5.5 Field-based coarse-graining
For specific systems such as nanoparticle and nanofluid transport, both molecular interactions (due to biomolecular recognition) and hydrodynamic interactions (due to fluid flow and boundary effects) are significant. The integration of disparate length and time scales does not fit traditional multiscale methods. The complexity lies in integrating fluid-flow and memory for multiphase flow in complex and arbitrary geometries, while simultaneously including thermal and stochastic effects to simulate quasi-equilibrium distributions correctly to enable receptor-ligand binding at the physiological temperature. This issue is ubiquitous in multivalent binding or adhesive interactions between nanoparticles and cells or between two cells. Bridging the multiple length scales (from meso to molecular) and the associated time scales relevant to the problem is essential to success herein. Multiple macroscopic and mesoscopic time scales governing the problem include (i) hydrodynamic time scale, (ii) viscous/Brownian relaxation time scale, and (iii) Brownian diffusion time scale.

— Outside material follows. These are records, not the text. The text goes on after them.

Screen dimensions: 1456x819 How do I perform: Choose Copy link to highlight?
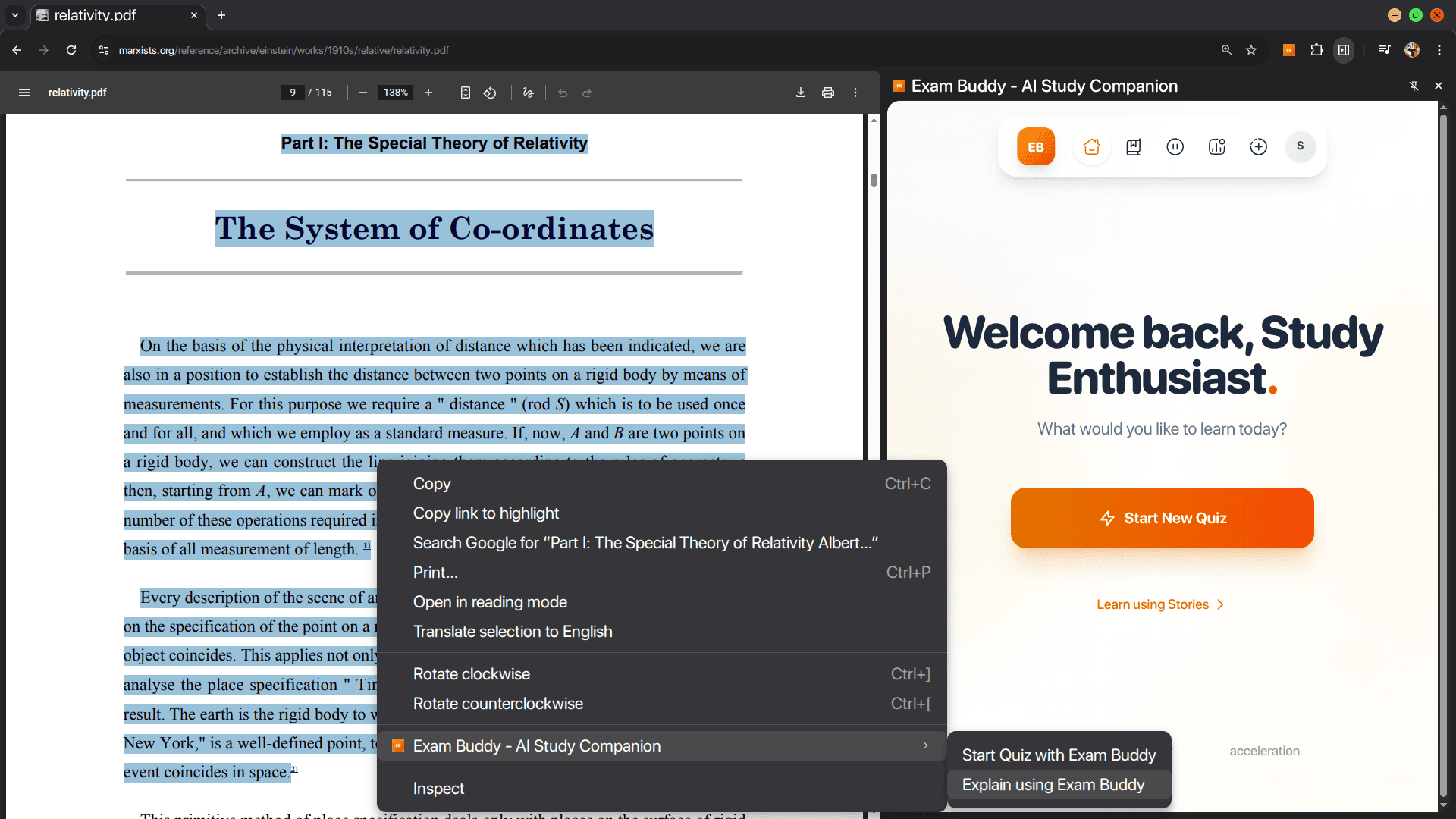pyautogui.click(x=485, y=513)
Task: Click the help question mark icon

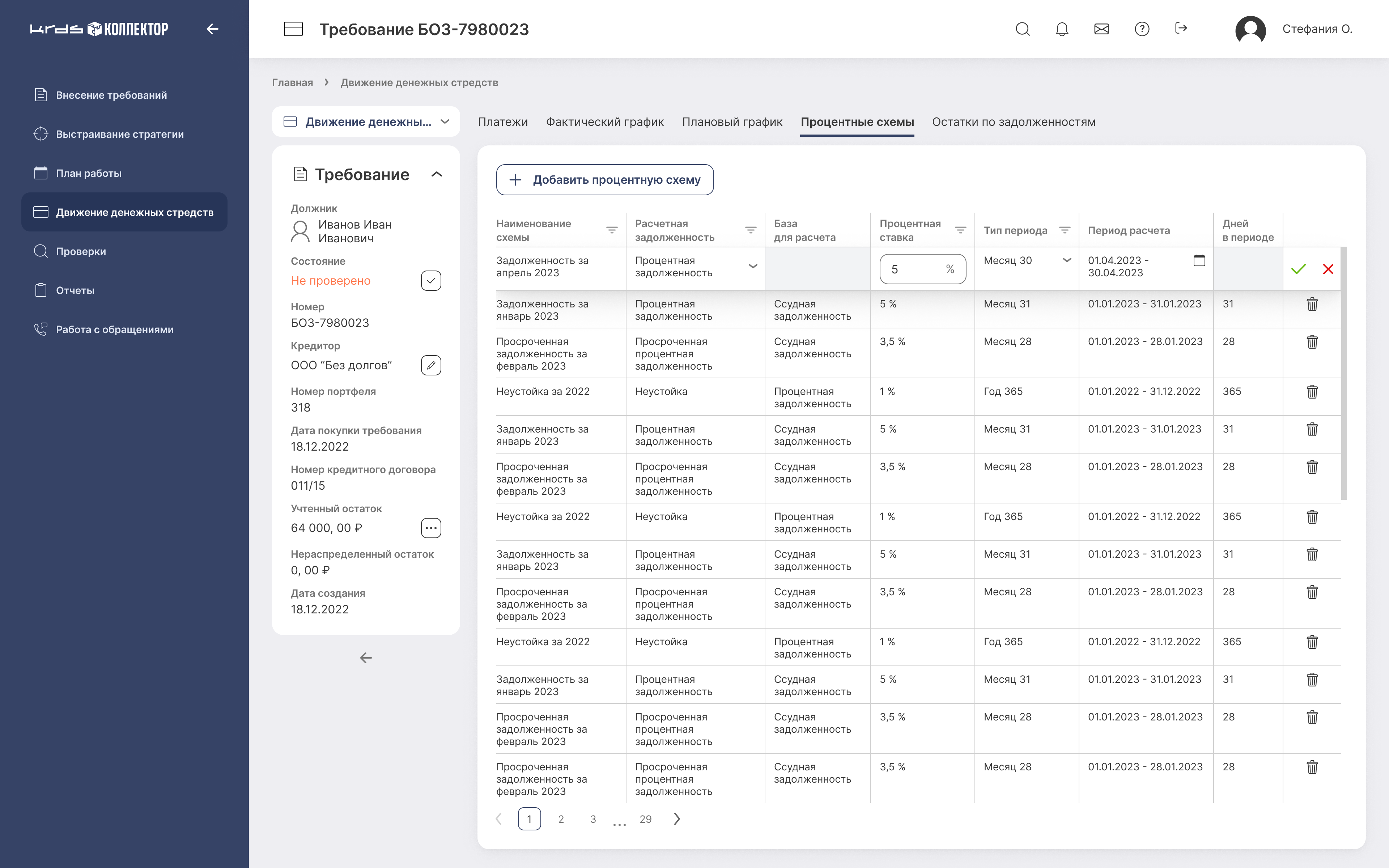Action: pyautogui.click(x=1142, y=29)
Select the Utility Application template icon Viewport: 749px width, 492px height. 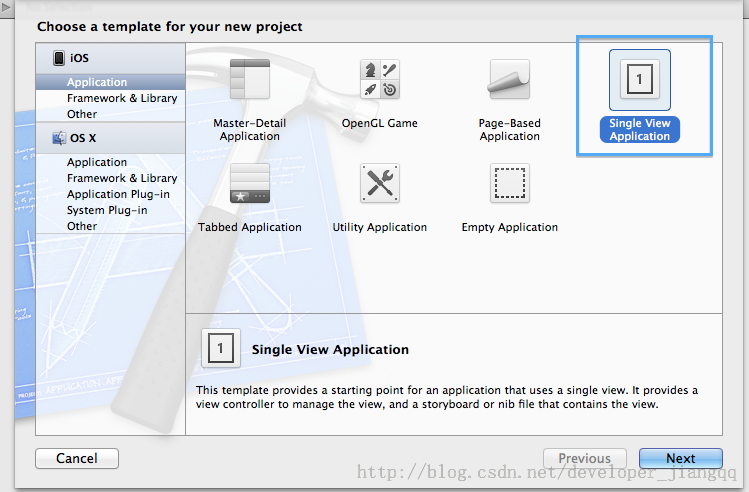[x=379, y=184]
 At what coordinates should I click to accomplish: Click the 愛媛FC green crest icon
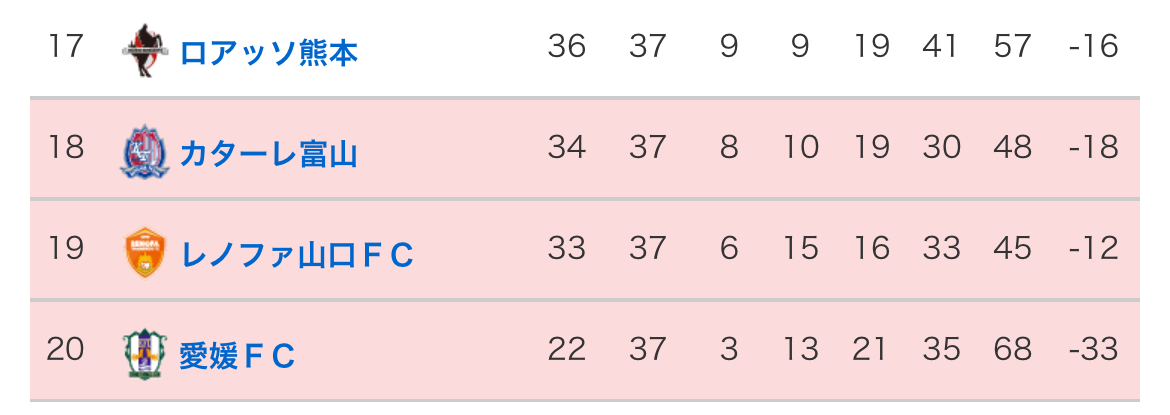(x=145, y=355)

5.5.1 Memory function approach to coarse-graining with hydrodynamic interactions: In the description of the dynamics of nanosized Brownian particles in an bounded and unbounded fluid domains the memory functions decay with algebraic correlations as enumerated by theoretical and computational studies [46, 85, 128]. The equation of stochastic motion for each component of the velocity of a nanoparticle immersed in a fluid in bounded and unbounded domains takes the form of a generalized Langevin equation (GLE) of the form of (Eq. 9); to account for hydrodynamic interaction, a composite GLE was introduced [129, 130].